» What you need to do: The data should be transcribed in its entirety, word for word.

======== Input data ========

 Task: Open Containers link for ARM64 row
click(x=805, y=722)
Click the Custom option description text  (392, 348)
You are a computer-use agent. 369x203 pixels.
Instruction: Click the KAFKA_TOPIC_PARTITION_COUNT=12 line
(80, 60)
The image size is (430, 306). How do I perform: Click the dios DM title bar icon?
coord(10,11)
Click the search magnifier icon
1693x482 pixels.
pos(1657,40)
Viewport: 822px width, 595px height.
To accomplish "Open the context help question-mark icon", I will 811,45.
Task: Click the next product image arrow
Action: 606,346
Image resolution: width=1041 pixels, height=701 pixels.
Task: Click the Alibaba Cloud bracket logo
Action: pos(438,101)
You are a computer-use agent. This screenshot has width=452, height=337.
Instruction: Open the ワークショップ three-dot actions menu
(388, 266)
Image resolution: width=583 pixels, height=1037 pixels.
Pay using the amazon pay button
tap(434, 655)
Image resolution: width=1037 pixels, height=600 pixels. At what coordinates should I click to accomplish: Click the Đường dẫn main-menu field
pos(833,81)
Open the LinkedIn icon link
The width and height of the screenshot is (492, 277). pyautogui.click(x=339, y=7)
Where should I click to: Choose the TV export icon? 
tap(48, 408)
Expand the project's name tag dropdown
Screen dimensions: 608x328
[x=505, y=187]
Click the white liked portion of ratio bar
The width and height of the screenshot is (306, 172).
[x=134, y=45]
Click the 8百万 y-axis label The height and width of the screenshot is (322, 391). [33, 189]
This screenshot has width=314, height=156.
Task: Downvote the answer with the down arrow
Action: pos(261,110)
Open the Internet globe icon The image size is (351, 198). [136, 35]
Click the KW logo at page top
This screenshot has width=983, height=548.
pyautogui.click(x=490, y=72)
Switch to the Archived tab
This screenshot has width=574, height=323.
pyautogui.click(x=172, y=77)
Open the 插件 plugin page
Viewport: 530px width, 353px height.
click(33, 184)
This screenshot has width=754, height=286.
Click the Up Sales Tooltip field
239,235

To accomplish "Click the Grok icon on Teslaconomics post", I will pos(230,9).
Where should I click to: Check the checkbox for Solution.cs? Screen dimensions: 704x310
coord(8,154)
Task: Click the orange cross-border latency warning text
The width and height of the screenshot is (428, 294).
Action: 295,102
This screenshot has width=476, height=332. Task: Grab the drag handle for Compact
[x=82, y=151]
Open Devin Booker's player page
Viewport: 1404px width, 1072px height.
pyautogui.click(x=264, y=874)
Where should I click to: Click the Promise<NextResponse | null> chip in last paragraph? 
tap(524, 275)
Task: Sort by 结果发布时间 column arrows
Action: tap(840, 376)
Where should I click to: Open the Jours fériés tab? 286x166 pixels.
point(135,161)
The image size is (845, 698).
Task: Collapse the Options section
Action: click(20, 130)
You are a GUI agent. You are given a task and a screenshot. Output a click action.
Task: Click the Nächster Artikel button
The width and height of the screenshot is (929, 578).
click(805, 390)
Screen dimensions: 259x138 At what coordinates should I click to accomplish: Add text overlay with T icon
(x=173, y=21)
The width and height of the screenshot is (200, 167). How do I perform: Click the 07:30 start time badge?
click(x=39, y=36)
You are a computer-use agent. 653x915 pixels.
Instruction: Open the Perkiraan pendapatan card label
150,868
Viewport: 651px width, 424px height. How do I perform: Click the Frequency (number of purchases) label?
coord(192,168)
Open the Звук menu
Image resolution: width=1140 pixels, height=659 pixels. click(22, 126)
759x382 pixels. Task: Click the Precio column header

========

» Response area:
 Task: Open Containers link for ARM64 row
click(x=805, y=722)
Click the Custom option description text  (392, 348)
You are a computer-use agent. 369x203 pixels.
Instruction: Click the KAFKA_TOPIC_PARTITION_COUNT=12 line
(80, 60)
The image size is (430, 306). How do I perform: Click the dios DM title bar icon?
coord(10,11)
Click the search magnifier icon
1693x482 pixels.
pos(1657,40)
Viewport: 822px width, 595px height.
To accomplish "Open the context help question-mark icon", I will 811,45.
Task: Click the next product image arrow
Action: 606,346
Image resolution: width=1041 pixels, height=701 pixels.
Task: Click the Alibaba Cloud bracket logo
Action: pos(438,101)
You are a computer-use agent. This screenshot has width=452, height=337.
Instruction: Open the ワークショップ three-dot actions menu
(388, 266)
Image resolution: width=583 pixels, height=1037 pixels.
Pay using the amazon pay button
tap(434, 655)
Image resolution: width=1037 pixels, height=600 pixels. At what coordinates should I click to accomplish: Click the Đường dẫn main-menu field
pos(833,81)
Open the LinkedIn icon link
The width and height of the screenshot is (492, 277). pyautogui.click(x=339, y=7)
Where should I click to: Choose the TV export icon? 
tap(48, 408)
Expand the project's name tag dropdown
Screen dimensions: 608x328
[x=505, y=187]
Click the white liked portion of ratio bar
The width and height of the screenshot is (306, 172).
[x=134, y=45]
Click the 8百万 y-axis label The height and width of the screenshot is (322, 391). [33, 189]
This screenshot has width=314, height=156.
Task: Downvote the answer with the down arrow
Action: pos(261,110)
Open the Internet globe icon The image size is (351, 198). [136, 35]
Click the KW logo at page top
This screenshot has width=983, height=548.
pyautogui.click(x=490, y=72)
Switch to the Archived tab
This screenshot has width=574, height=323.
pyautogui.click(x=172, y=77)
Open the 插件 plugin page
Viewport: 530px width, 353px height.
click(33, 184)
This screenshot has width=754, height=286.
Click the Up Sales Tooltip field
239,235

To accomplish "Click the Grok icon on Teslaconomics post", I will pos(230,9).
Where should I click to: Check the checkbox for Solution.cs? Screen dimensions: 704x310
coord(8,154)
Task: Click the orange cross-border latency warning text
The width and height of the screenshot is (428, 294).
Action: 295,102
This screenshot has width=476, height=332. Task: Grab the drag handle for Compact
[x=82, y=151]
Open Devin Booker's player page
Viewport: 1404px width, 1072px height.
pyautogui.click(x=264, y=874)
Where should I click to: Click the Promise<NextResponse | null> chip in last paragraph? 
tap(524, 275)
Task: Sort by 结果发布时间 column arrows
Action: tap(840, 376)
Where should I click to: Open the Jours fériés tab? 286x166 pixels.
point(135,161)
The image size is (845, 698).
Task: Collapse the Options section
Action: click(20, 130)
You are a GUI agent. You are given a task and a screenshot. Output a click action.
Task: Click the Nächster Artikel button
The width and height of the screenshot is (929, 578).
click(805, 390)
Screen dimensions: 259x138 At what coordinates should I click to accomplish: Add text overlay with T icon
(x=173, y=21)
The width and height of the screenshot is (200, 167). How do I perform: Click the 07:30 start time badge?
click(x=39, y=36)
You are a computer-use agent. 653x915 pixels.
Instruction: Open the Perkiraan pendapatan card label
150,868
Viewport: 651px width, 424px height. How do I perform: Click the Frequency (number of purchases) label?
coord(192,168)
Open the Звук menu
Image resolution: width=1140 pixels, height=659 pixels. click(22, 126)
759x382 pixels. Task: Click the Precio column header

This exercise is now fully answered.